I recently became annoyed enough in my 1000-buffer Emacs instance to
start profiling things.

I was disappointed to find that the buffer-switching slowness I'd seen
is the fault of ido-switch-buffer.

ido-switch-buffer takes over a second before it starts accepting user
input, with this many buffers.

It appears that the slowness is completely due to ido building a list of
all buffers in ido-make-buffer-list-1. This function calls
ido-ignore-item-p on every buffer, which checks buffer names against a
regex to ignore ones with leading spaces, which seems to be fairly slow.

I tested a few other packages to see how they compared.
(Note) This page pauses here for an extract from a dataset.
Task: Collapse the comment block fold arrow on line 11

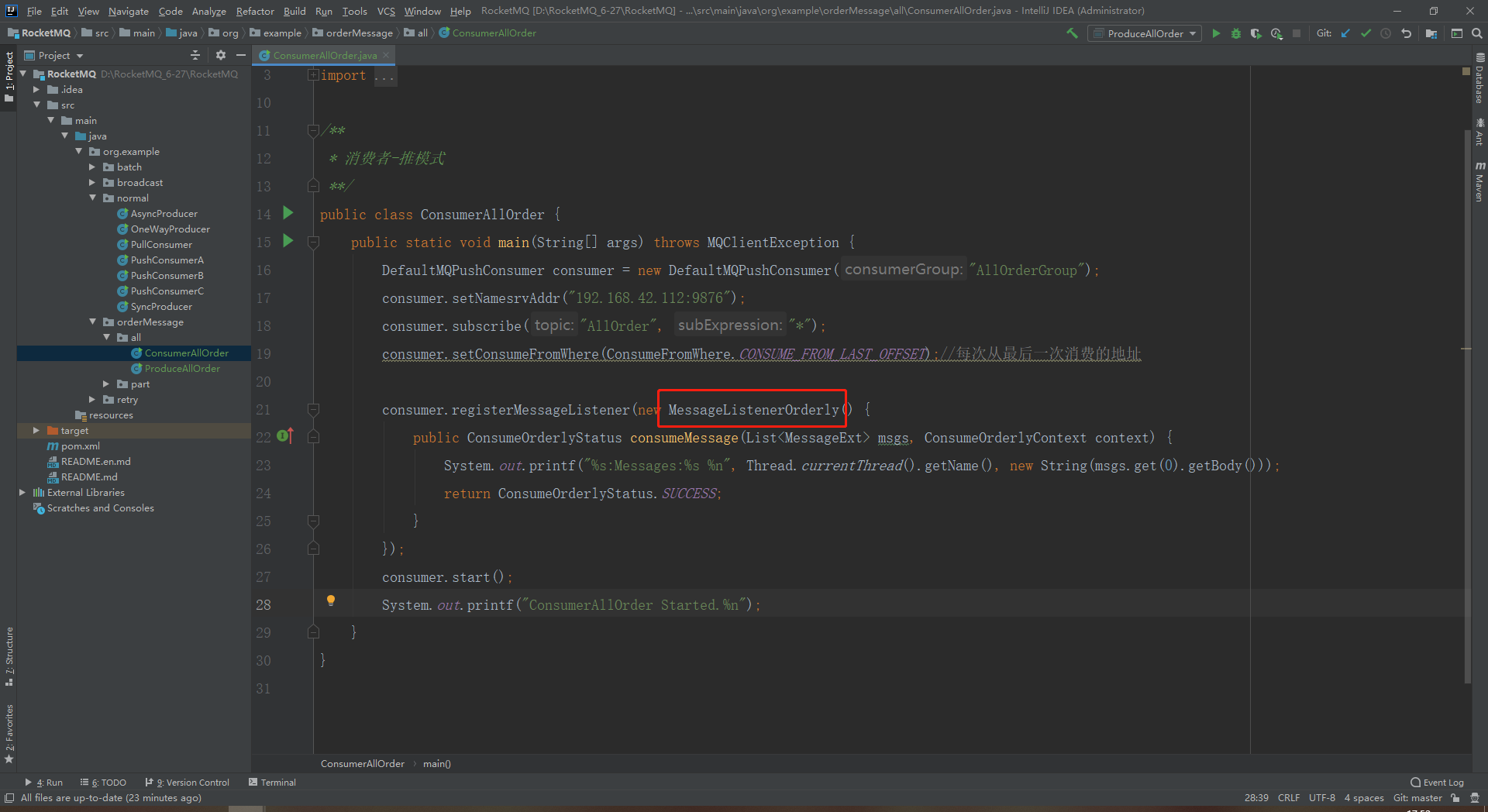Action: pyautogui.click(x=313, y=129)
- switch-to-buffer, without modification: This is fast. Compared to ido,
  I believe this is because switch-to-buffer ultimately uses read-buffer
  and internal-complete-buffer to read the buffer, which are implemented
  in C and presumably have been well-optimized. ido doesn't use those.
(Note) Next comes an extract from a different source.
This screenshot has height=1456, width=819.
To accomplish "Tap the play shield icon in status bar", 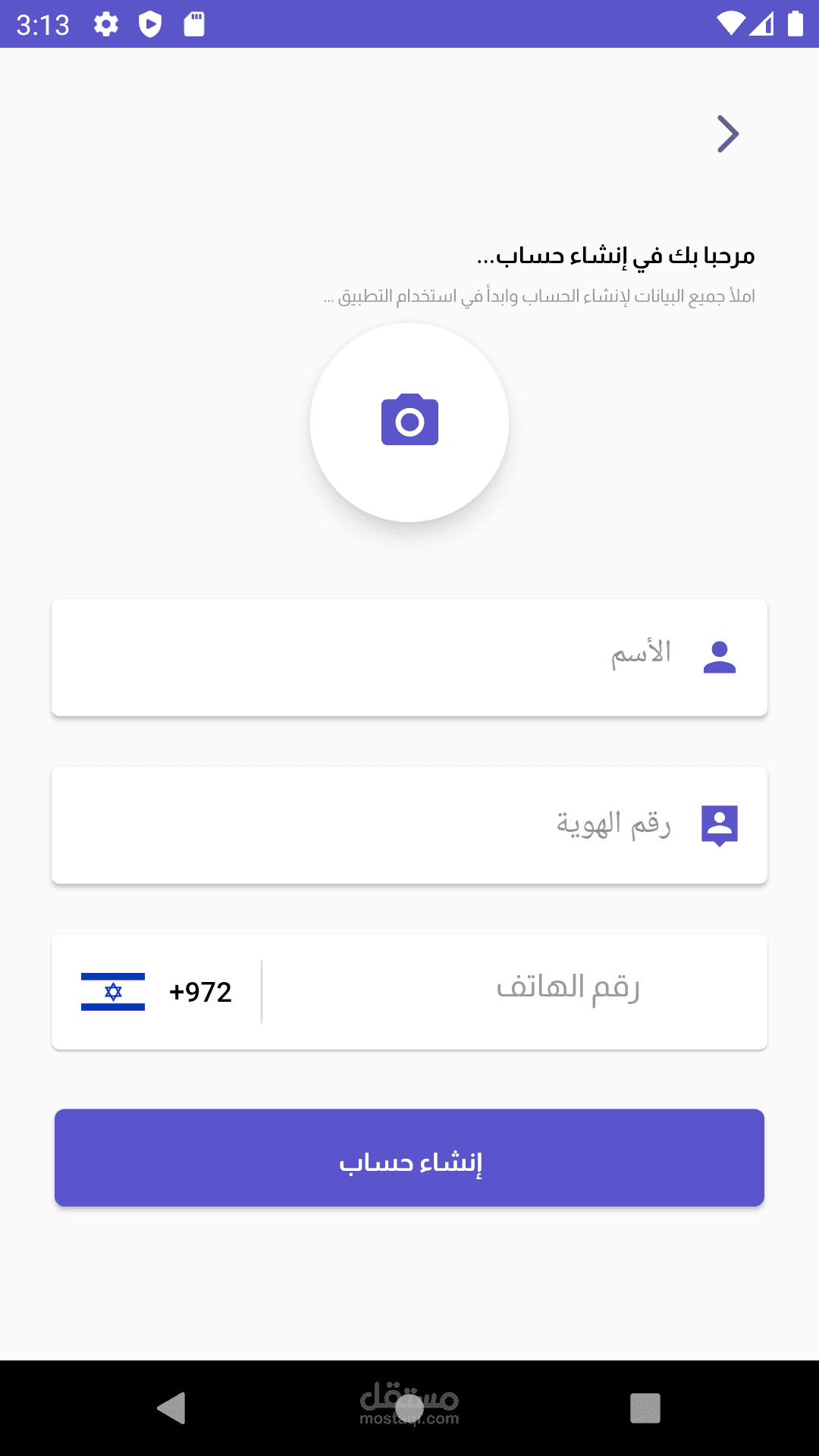I will coord(150,24).
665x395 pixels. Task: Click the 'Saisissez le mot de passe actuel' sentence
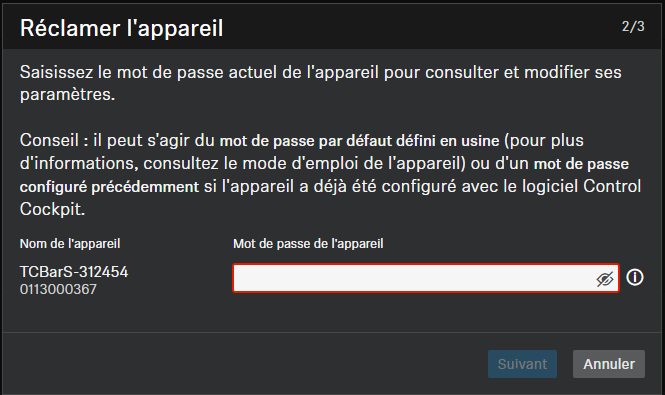pyautogui.click(x=148, y=72)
- switch-to-buffer with icomplete-mode: This is also fast, I suppose
  because it also uses read-buffer and internal-complete-buffer, and
  just customizes completion, unlike ido-mode.

- switch-to-buffer with fido-mode: This is also fast, again for the same
  reasons as icomplete-mode.

- iswitchb-mode: This is fairly fast - faster than ido-mode. But, it
  still has a noticeable delay. Like ido, it doesn't use read-buffer,
  and it builds a list of all buffers. Relative to ido, it seems to have
  a more efficient (and less generic) implementation of ignoring
  irrelevant buffers, which explains its speed-up. This is a bit
  unfortunate since iswitchb-mode has been deprecated in favor of
  ido-mode.

I also tried some third-party packages.

- helm: Slow. Looks like it builds a list of all buffers. (Note that
  helm is not in GNU ELPA, but is quite popular.)
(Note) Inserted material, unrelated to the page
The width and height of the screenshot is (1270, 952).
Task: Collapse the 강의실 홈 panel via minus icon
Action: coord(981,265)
- ivy: Fast. It uses read-buffer and only customizes completion.
  Notably, ivy seems to have many, if not a superset, of the features of
  ido-mode. (ivy is in GNU ELPA)

What is the solution? It seems to me that there are two candidates:

1. Given that ivy has a similar feature set to ido, and uses
   read-buffer, and is fast, it seems that it should be possible to make
   ido use read-buffer without loss of functionality.

2. ido should be deprecated or discouraged in favor of ivy, possibly as
   part of including ivy into core Emacs.

Discovering this inefficiency of ido (which probably applies to other
ido functions, since they have similar implementations) is fairly
disappointing to me, because it's frequently recommended to new
users.

There have been many proposals to turn ido on by default in Emacs.
Alas, given the current state of ido's performance, it seems to me to be
clearly unacceptable to turn ido on by default.